Many Faces Of Induction

Induction is essential to a broad spectrum of our thinking, from categorizing our surroundings to choosing our next action, from artistic creation to scientific discovery. Let’s consider the many faces of induction.

Terms of Inductive Thought, reflecting both successful and unsuccessful inductions

  • Pattern-Matching
    • This is a loose term that I often use. It means that enough features are the same between the current situation and a remembered situation or known situation that I treat the current situation as if it were the remembered one. Consequences are the same or similar to the same degree that the two situations are.
    • Pattern-matching, being a generic term, can be applied to sense perception like recognizing the letter E despite it being a font you’ve not seen before, all the way up to language use, like a metaphor
  • Creation, the “Illumination” stage, is marked by divergent thinking, openness, and excitement.
    • Occurs when we see a similarity between hitherto disjoint concepts that lead to fruitful consequences
  • Scientific Method. Mix of induction and deduction
    • Hypothesis, an intuition from inductive reasoning
    • Logical consequences tested against observable results
  • Casual Vocabulary. Inspiration, intuition, imagination, insight, guess, jumping to conclusion, hunch, common sense, superstition, magical thinking, rules of thumb, metaphors, heuristics, sixth sense, second sight.
    • These terms all rely on paying attention to some but not all features of the case at hand. That is, abstraction of detail is a key element, just as it is for induction.
    • Superstition, a belief or practice resulting from ignorance, fear of the unknown, trust in magic or chance, or a false conception of causation, a notion maintained despite evidence to the contrary
    • Magical Thinking, the attribution of causal relationships between actions and events which seemingly cannot be justified by reason and observation. Magical thinking may lead people to believe that their thoughts by themselves can bring about effects in the world or that thinking something corresponds with doing it.

Induction and Association

Stages of Abstraction as seen by an artist. Near photo to less and less detail until geometric block shapes

Stages of Abstraction

Induction occurs when association, rather than logic, drives a sequence of thoughts. A well-known example is free association. How are associations related to induction, going from the specific to the general, you might ask?
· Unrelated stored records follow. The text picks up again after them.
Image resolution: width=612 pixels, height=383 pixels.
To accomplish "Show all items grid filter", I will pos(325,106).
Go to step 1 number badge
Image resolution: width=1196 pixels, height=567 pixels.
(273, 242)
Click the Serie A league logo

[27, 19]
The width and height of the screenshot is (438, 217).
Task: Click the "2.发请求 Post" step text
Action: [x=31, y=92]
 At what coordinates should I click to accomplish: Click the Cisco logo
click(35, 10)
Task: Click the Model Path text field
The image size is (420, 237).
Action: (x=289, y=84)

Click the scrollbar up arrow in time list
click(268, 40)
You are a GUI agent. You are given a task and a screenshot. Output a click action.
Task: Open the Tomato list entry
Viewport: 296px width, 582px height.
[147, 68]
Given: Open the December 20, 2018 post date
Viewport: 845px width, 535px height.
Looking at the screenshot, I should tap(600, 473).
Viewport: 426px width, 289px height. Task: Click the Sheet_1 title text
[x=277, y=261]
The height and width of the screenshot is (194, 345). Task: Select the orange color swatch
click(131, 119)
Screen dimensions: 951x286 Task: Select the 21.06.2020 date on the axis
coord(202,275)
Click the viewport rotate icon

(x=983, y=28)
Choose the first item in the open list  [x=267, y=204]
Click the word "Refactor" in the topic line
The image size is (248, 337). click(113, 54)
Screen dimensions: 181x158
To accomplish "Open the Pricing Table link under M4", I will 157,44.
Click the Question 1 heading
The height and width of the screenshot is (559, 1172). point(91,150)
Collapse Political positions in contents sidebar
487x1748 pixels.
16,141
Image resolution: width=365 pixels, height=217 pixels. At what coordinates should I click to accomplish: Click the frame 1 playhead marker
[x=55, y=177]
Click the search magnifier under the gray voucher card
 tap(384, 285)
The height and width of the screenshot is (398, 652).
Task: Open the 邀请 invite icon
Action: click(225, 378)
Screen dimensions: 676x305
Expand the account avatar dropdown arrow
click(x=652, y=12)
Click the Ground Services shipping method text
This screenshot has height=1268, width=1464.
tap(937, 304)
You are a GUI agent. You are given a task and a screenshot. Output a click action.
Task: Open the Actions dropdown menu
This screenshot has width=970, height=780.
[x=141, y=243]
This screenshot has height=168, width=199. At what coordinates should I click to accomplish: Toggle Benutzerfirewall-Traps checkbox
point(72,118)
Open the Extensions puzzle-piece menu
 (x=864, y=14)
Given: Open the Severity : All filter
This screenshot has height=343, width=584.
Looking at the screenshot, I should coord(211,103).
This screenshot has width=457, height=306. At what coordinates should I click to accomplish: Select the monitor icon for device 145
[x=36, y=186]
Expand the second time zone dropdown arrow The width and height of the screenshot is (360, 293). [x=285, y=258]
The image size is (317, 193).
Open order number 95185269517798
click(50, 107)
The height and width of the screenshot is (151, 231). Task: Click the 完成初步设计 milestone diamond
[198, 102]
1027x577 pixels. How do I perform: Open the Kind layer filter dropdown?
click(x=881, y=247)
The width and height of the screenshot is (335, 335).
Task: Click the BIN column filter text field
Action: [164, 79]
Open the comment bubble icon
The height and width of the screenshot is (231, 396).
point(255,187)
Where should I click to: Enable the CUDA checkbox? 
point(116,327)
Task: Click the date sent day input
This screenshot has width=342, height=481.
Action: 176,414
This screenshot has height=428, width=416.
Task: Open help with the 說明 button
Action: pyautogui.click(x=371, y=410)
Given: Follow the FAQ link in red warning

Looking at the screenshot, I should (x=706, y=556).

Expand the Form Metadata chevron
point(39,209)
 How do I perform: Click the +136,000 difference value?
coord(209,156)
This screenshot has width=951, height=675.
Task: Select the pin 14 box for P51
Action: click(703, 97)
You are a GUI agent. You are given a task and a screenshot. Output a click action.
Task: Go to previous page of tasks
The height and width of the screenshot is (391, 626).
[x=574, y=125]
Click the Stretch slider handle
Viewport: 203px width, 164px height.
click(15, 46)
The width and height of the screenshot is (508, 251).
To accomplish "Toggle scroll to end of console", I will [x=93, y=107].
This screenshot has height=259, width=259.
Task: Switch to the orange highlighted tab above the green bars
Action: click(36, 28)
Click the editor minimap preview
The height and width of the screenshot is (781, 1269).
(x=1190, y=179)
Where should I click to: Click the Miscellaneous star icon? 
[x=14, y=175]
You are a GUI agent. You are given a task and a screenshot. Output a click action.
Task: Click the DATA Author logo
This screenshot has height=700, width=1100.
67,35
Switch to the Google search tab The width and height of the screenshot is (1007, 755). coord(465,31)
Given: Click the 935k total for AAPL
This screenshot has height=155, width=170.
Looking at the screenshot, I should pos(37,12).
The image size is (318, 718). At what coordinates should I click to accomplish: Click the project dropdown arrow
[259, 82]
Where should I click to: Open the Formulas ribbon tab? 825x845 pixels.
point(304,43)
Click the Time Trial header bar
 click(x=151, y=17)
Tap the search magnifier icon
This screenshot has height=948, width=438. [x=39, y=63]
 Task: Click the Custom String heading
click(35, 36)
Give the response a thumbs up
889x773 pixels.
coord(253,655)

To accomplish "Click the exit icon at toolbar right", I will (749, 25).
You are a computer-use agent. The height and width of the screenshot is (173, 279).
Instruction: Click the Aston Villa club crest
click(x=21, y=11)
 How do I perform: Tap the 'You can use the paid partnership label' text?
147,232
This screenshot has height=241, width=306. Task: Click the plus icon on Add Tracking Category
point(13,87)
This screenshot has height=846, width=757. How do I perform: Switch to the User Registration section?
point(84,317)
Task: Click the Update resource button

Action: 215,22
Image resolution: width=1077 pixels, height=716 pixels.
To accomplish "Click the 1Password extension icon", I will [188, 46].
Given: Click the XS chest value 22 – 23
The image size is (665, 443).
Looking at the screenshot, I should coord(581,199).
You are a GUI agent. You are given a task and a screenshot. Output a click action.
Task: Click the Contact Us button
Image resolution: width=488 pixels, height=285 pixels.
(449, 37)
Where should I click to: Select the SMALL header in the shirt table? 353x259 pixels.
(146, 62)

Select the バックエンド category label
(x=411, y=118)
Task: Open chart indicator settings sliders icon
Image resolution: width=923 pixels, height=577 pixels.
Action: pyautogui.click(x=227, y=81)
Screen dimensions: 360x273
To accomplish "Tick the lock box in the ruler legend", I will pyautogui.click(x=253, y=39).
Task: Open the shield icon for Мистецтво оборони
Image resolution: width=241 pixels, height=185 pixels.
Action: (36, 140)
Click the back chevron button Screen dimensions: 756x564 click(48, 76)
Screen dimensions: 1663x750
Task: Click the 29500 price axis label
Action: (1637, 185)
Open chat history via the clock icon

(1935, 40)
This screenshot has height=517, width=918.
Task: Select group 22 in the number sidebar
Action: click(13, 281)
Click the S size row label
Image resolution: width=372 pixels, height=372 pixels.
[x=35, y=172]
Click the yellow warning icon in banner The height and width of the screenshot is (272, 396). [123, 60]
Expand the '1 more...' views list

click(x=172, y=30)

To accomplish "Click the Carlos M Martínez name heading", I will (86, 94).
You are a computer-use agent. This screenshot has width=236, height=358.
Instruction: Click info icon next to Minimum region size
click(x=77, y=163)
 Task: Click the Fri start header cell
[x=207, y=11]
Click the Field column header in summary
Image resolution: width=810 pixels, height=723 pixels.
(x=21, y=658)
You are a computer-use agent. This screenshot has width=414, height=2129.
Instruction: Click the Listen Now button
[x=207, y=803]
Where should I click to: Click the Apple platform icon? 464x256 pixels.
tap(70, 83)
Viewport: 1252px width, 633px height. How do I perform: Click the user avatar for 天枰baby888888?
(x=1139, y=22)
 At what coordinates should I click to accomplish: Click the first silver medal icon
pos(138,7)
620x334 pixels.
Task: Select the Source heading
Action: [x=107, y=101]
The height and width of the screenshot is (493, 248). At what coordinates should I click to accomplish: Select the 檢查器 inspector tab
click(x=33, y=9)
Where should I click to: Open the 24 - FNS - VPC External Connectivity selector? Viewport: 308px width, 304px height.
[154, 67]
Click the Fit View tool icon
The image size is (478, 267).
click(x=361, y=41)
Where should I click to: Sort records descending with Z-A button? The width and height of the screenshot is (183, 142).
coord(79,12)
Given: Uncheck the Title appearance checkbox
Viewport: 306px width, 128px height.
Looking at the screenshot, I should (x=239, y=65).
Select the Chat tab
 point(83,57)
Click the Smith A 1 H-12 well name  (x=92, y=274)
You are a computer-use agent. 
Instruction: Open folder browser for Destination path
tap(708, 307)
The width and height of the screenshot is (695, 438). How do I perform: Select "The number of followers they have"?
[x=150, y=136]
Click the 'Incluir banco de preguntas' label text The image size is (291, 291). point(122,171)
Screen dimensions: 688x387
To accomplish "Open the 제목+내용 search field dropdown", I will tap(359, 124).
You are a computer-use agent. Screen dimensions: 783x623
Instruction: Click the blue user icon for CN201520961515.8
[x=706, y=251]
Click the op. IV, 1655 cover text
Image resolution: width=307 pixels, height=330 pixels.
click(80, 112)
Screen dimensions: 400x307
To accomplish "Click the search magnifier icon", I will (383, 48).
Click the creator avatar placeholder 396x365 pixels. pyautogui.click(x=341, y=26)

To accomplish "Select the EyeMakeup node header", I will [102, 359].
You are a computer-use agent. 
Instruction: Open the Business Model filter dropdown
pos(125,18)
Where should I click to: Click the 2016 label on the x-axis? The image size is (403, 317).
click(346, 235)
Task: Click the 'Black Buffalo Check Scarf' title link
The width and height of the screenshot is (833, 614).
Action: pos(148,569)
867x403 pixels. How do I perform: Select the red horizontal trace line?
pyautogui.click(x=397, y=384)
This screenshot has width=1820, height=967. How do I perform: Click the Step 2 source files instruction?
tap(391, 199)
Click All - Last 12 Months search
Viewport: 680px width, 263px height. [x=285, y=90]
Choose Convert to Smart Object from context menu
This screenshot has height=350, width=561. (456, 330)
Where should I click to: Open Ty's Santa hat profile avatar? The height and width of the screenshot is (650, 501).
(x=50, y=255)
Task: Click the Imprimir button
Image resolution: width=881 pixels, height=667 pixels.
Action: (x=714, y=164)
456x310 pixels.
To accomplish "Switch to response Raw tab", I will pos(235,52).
Induction requires abstraction and repeated experience that places instances into categories. These categories then become templates for extrapolation from specific to general on each step of the concept elevator. These categories (templates) can be triggered by various initiating instances, which leads them to be equivalent in that sense. Ergo, any instance can be substituted for another in its category, at this abstraction level. That becomes meaningful, because we can perform logic on the instances and their up-or-down abstractions. From them, we can derive different likely results of our potential action choices.

Induction. Neural Operations

Induction. Neural Operations

Extrapolating from the specific to the general, strips away extra details and formulates its rule across a domain of many instances. Diagram at left highlights that distinct triggering events get placed in shared categories. All elements in a category are eligible to be substituted for any other element in the domain, which then is exchanged with remote areas of the cortex, often with the same initiating impetus which has been categories in that distant area differently. Different consequences, arising from distinctions in ignored details, provide substance for altering the current situation for different results.

100-Step Rule

The 100-Step Rule summarizes observed reaction time and measured neural response times. The rule states that about 100 neural transitions must occur between sensory reception and behavioral reaction. Many neural transitions (passing various Almost Gates) occur in parallel. This parallelism occurs not just across diverse senses, but within senses. The neural visual pathway is not sequential, but parallel. Categorization (identification) of object, movement in the visual field, and location of object proceed along distinct paths prior to the integration we finally perceive.

Path of Visual Sights to Consciousness

Path of Visual Sights to Consciousness

Thus an inciting stimulus may be placed in a common category in one pathway while distinct categories in the other paths. It’s entirely likely thaat similar parallelism with subsequent integration occurs throughout the uniform connectivity that exists in the human cortex.

Role of Mindset

  • Mindset. Integration of a particular instance with your mindset is active integration with
    • Memories
    • Needs, Goals, Fears
    • Relationships you have Learned.
  • Need for action. Response Selection depends on your urgency for action. For instance,
    • If you feel a threat, immediate action is chosen by straight-line predictions from your mindset.
      • Often forces to strip caveats and exceptions from the relationship you have learned.
    • If you basic needs, goals, and fears are satisfied, you can consider actions in which changes have been made to your working environment.
      • Thoughts at high level of abstraction give rise to many opportunities for inductive parallel paths

Corpus Callosum

Of course, with the intense interconnections across the corpus callosum, a thought train can switch from association to logic and back in the preparation for our decision-making.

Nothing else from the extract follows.